__Stored entries__
━━━━━━━━━━

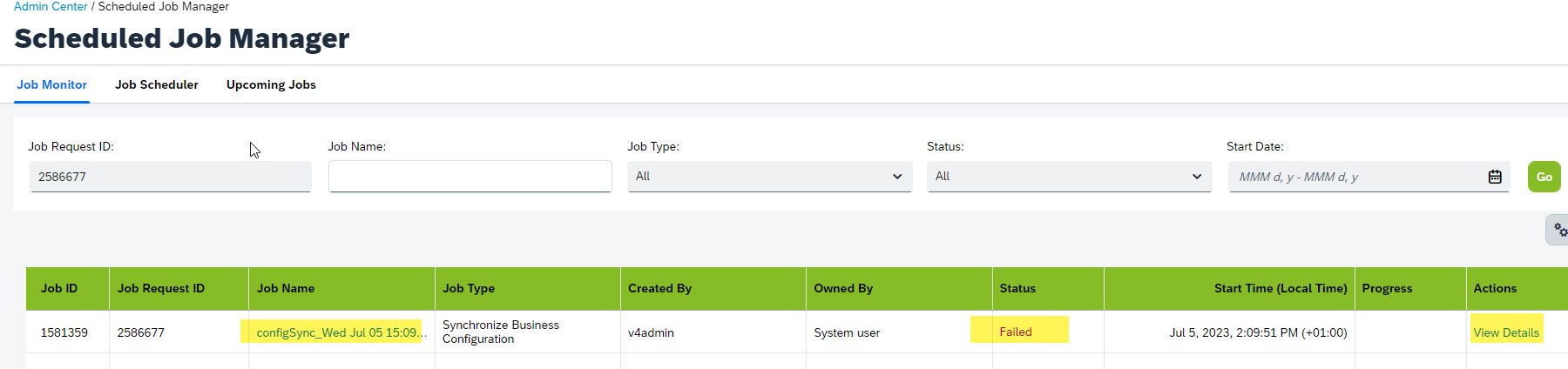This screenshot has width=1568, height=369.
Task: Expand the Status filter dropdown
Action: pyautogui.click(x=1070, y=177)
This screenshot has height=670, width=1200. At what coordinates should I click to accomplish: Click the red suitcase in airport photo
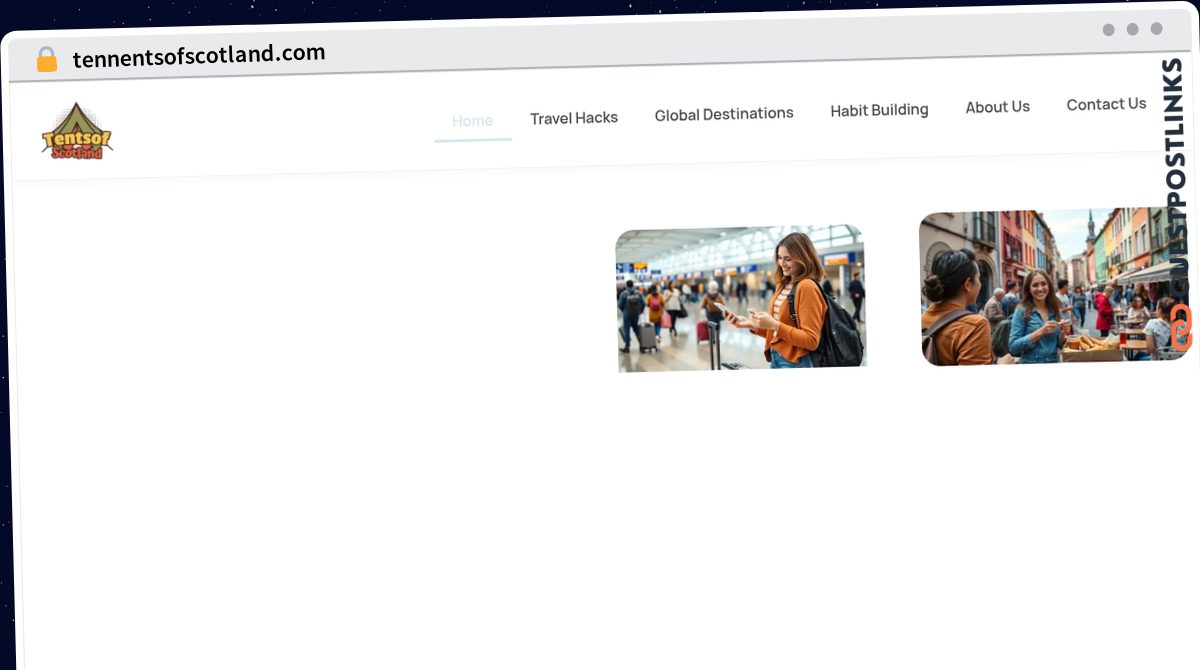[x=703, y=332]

━━━━━━━━━━

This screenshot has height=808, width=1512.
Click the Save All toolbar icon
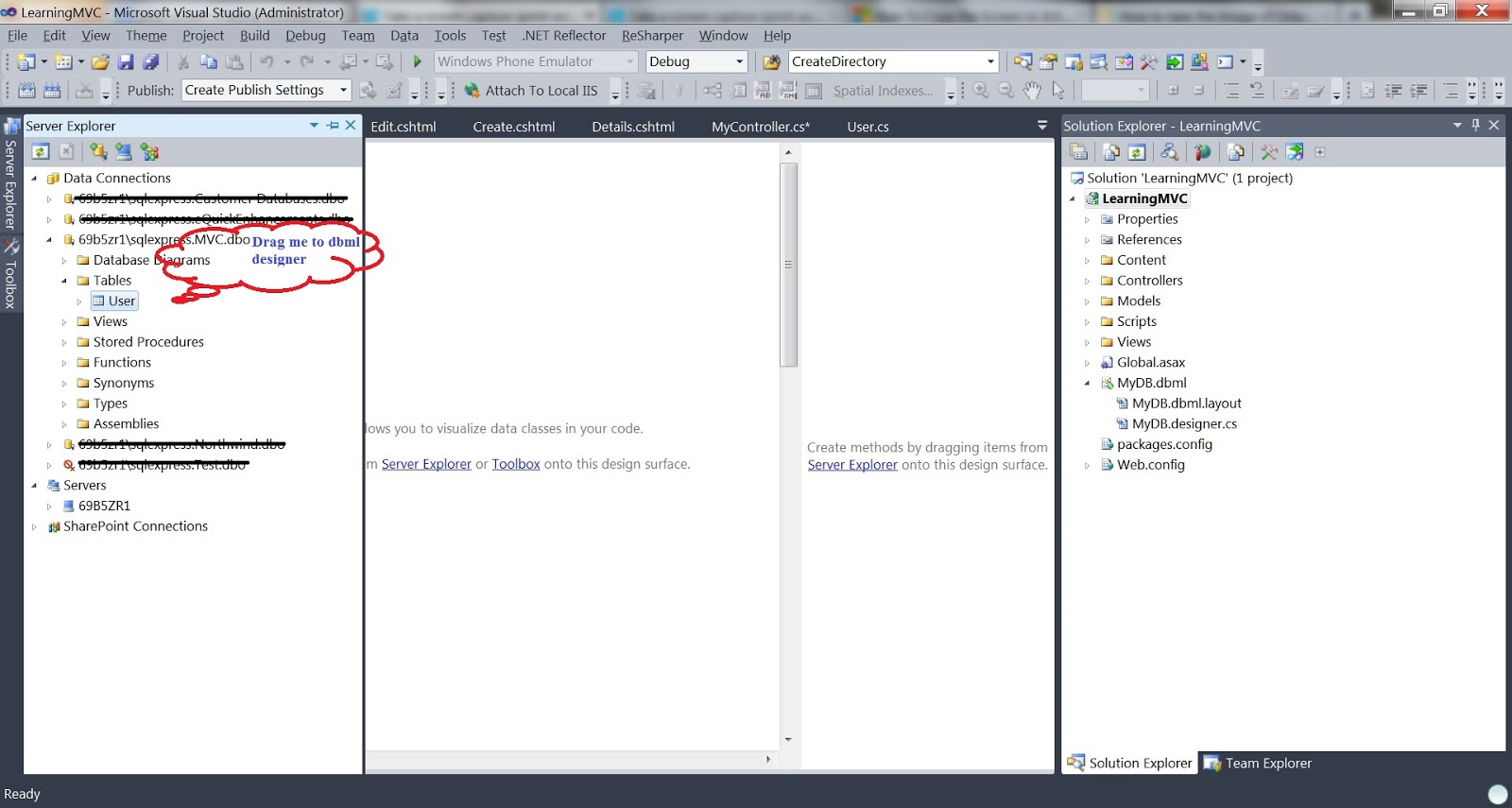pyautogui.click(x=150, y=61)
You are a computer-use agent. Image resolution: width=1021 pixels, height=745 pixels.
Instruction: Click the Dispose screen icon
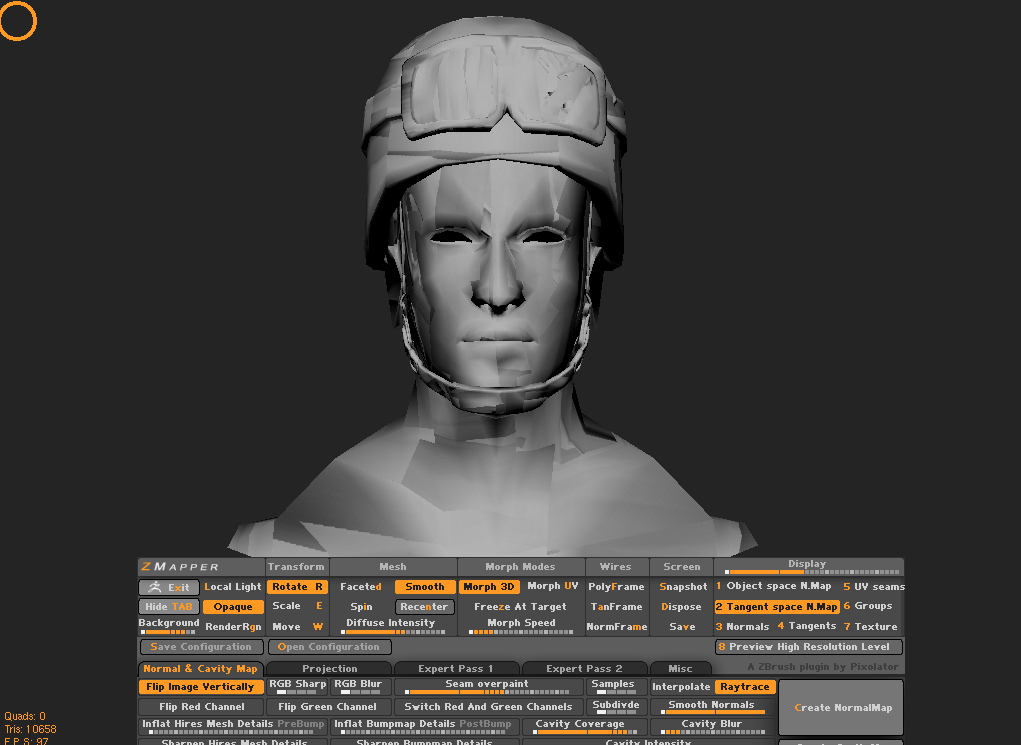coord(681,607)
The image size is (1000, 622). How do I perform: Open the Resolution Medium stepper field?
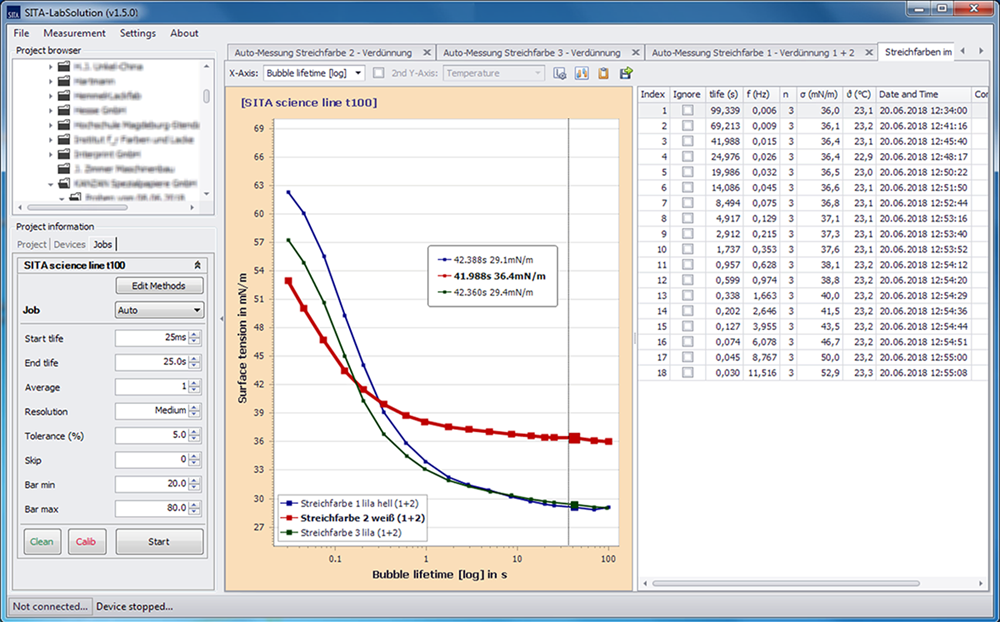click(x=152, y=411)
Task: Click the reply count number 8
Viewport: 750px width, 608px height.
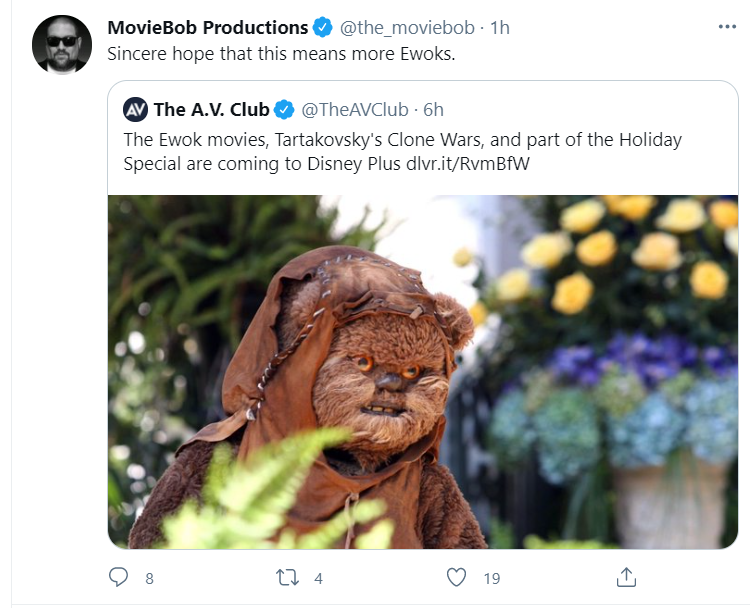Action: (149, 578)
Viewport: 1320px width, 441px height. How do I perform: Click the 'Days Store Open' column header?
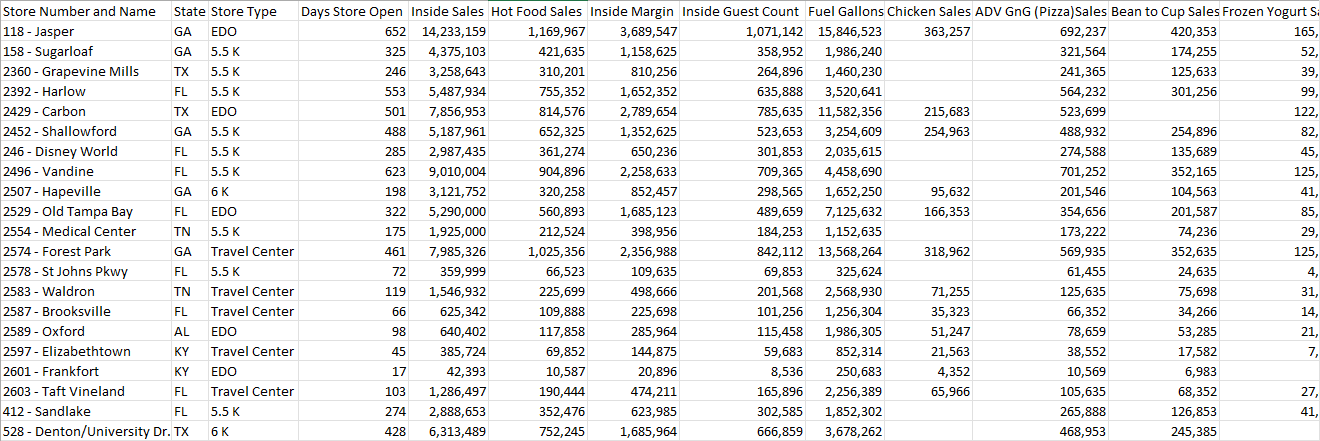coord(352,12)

━━━━━━━━━━

__Work instruction__
Give again, exactly as written above, each line from the one that has "Instruction: Click the Dispose screen icon" to the one that has "Task: Click the reply count number 8", both included; omit the pictures.

__Answer box__
Instruction: Click the Dispose screen icon
coord(681,607)
The image size is (1000, 622). How do I perform: Open the Resolution Medium stepper field?
click(x=152, y=411)
Task: Click the reply count number 8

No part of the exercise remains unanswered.